Steven Spielberg has made some of the all-time best motion pictures about extra-terrestrials, between "E.T.," "Close Encounters of the Third Kind," and "War of the Worlds." The idea of one of the best filmmakers of all time returning to the sci-fi genre was tantalizing, and /Film's own review praises "Disclosure Day" as an "immensely exciting sci-fi chase thriller."
The film centers on a powerful company that has studied aliens and their technology for the government for decades, and follows the efforts of its former employees to publish evidence of extra-terrestrial life. It's less about the aliens themselves and more about the question of whether the idea of truth is more important than how the public might react.
Of course, with Spielberg's grand return to movies about aliens, it's not surprising that we're seeing re-appraisals of his earlier alien movies, particularly "Close Encounters," and "E.T." Sure, you can keep the sci-fi going and re-watch those movies after you go see "Disclosure Day," but that'd be a mistake. You shouldn't actually follow this movie with another movie about aliens. Instead, the one Steven Spielberg movie you absolutely should revisit after watching "Disclosure Day" features no sci-fi elements whatsoever. It does, however, have a strong thematic connection to Spielberg's latest.
I'm talking, of course, "The Post."
Yes, the best Spielberg movie to follow "Disclosure Day" with is the 2017 movie starring Meryl Streep and Tom Hanks about the efforts of the journalists and editor at the Washington Post to publish the Pentagon Papers in 1971. Not only is "The Post" one of the most important movies of 2017, and a film that remains quite timely, but it's essential to understanding what Spielberg is doing with "Disclosure Day."
The importance of truth
Arguably the biggest surprise of "Disclosure Day" is how big a focus the movie places on the power of the press, compared to focusing on the aliens themselves. Indeed, the biggest question the movie ponders, and the dilemma that drives the narrative forward, is whether information about aliens should be disclosed. We see this struggle in Eve Hewson's Jane Blankenship, a former nun and girlfriend to Josh O'Connor's Daniel Kellner.

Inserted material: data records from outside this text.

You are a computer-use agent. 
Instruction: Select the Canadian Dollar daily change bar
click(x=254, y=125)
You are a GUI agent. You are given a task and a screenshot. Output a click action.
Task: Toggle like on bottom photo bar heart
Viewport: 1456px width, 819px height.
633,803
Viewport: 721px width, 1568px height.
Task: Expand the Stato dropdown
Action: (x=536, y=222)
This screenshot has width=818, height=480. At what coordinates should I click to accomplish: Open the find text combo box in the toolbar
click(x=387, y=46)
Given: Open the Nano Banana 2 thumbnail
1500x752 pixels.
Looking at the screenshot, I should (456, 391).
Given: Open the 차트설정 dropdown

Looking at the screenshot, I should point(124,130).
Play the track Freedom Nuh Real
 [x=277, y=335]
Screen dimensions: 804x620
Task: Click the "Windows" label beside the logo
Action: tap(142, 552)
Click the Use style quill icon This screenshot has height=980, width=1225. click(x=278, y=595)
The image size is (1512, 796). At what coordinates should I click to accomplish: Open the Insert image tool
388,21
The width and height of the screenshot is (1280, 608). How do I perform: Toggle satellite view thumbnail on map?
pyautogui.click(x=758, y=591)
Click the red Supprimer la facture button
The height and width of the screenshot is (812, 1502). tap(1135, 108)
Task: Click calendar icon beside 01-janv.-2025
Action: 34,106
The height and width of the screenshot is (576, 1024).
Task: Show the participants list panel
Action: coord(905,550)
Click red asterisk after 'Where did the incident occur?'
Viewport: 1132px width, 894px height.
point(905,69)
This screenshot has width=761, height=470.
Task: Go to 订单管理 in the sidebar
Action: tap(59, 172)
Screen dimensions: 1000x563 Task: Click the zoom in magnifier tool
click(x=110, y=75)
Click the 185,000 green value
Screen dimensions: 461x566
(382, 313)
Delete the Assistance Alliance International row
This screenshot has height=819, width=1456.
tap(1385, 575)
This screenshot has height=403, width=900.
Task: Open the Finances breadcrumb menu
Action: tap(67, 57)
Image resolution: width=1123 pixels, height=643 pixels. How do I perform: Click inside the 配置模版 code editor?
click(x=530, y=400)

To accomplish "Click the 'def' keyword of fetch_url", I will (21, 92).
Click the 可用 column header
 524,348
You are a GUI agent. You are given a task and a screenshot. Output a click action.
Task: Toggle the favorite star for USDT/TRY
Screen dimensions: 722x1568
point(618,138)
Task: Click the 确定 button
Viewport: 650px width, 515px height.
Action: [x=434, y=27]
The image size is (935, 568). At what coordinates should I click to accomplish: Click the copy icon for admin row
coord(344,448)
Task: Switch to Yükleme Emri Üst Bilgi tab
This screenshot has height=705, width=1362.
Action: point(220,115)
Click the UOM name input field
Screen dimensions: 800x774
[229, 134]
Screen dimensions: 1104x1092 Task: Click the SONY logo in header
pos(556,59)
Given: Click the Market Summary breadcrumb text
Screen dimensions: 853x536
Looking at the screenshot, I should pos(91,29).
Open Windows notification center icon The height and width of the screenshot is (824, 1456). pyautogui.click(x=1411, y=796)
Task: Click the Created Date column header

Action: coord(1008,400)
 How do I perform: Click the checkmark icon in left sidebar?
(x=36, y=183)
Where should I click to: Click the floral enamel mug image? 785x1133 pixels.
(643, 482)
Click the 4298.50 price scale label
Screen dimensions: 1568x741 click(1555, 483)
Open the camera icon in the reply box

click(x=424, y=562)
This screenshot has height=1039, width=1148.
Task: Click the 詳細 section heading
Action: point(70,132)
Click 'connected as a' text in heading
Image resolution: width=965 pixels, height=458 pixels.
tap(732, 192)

When she learns the truth about the existence of aliens, Jane immediately interrogates the idea of disclosure because of how it might impact the world's religions. It's not that she thinks the truth might contradict religion, but she doesn't trust humanity to handle the truth and thinks chaos will ensue. Likewise, Colin Firth's villainous Noah Scanlon, the main evil government guy hunting down the would-be whistleblowers, is fighting to prevent the truth from getting out in order to protect the bedrock of society. It doesn't matter that, as we hear throughout the movie, the world is on the brink of World War III anyway, because the truth is scarier than anything else.
The tension of "Disclosure Day" hinges on the ethics of disclosing privileged and classified information with the power of upending society as we know it. Is public opinion more important than the truth?
There are no scenes where the protagonists argue about whether they should attempt to betray the extragovernmental agency they work at, no moments when they hesitate to go public with the intel they have on aliens' existence. This is by design. "Disclosure Day" may be released by an older, more cynical Steven Spielberg, but it has the kind of relentless optimism and earnestness that was prominent in the filmmaker's 1980s output.
The Post is essential Spielberg
"The Post" arrived at an interesting point in the career of Steven Spielberg, after the disaster that was "The BFG" (even if the movie has some defenders out there), and the one-two punch of grounded yet epic adult dramas "Lincoln" and "Bridge of Spies."
The film follows Meryl Streep as Katharine Graham, the publisher of the Washington Post, who is about to take the paper public when her team catches wind of a story of the U.S. government's rather corrupt and messed up reasons to go to war in Vietnam. It's less a movie about the Pentagon Papers, or even the act of publishing them, as it is a movie about the importance of freedom of the press. Famously, Spielberg had a rather short production time and had to rush in order to meet the release date for "The Post." The reason was simple: Not only did 20th Century Studios want to take advantage of awards season, but the film came out early in Trump's first term. Watching a movie about the fundamental right to access information the same year that a president constantly declared war on journalism and on the truth was quite poignant. Perhaps nothing encapsulates the message of "The Post," or its importance, as much as this line from Tom Hanks' Ben Bradlee: "The only way to assert the right to publish is to publish."
"Disclosure Day" doesn't show what happens after the truth is discovered. It doesn't tell us whether WWIII was averted. It doesn't care about that. It cares about the right to know the truth, and the moral obligation to publish that truth.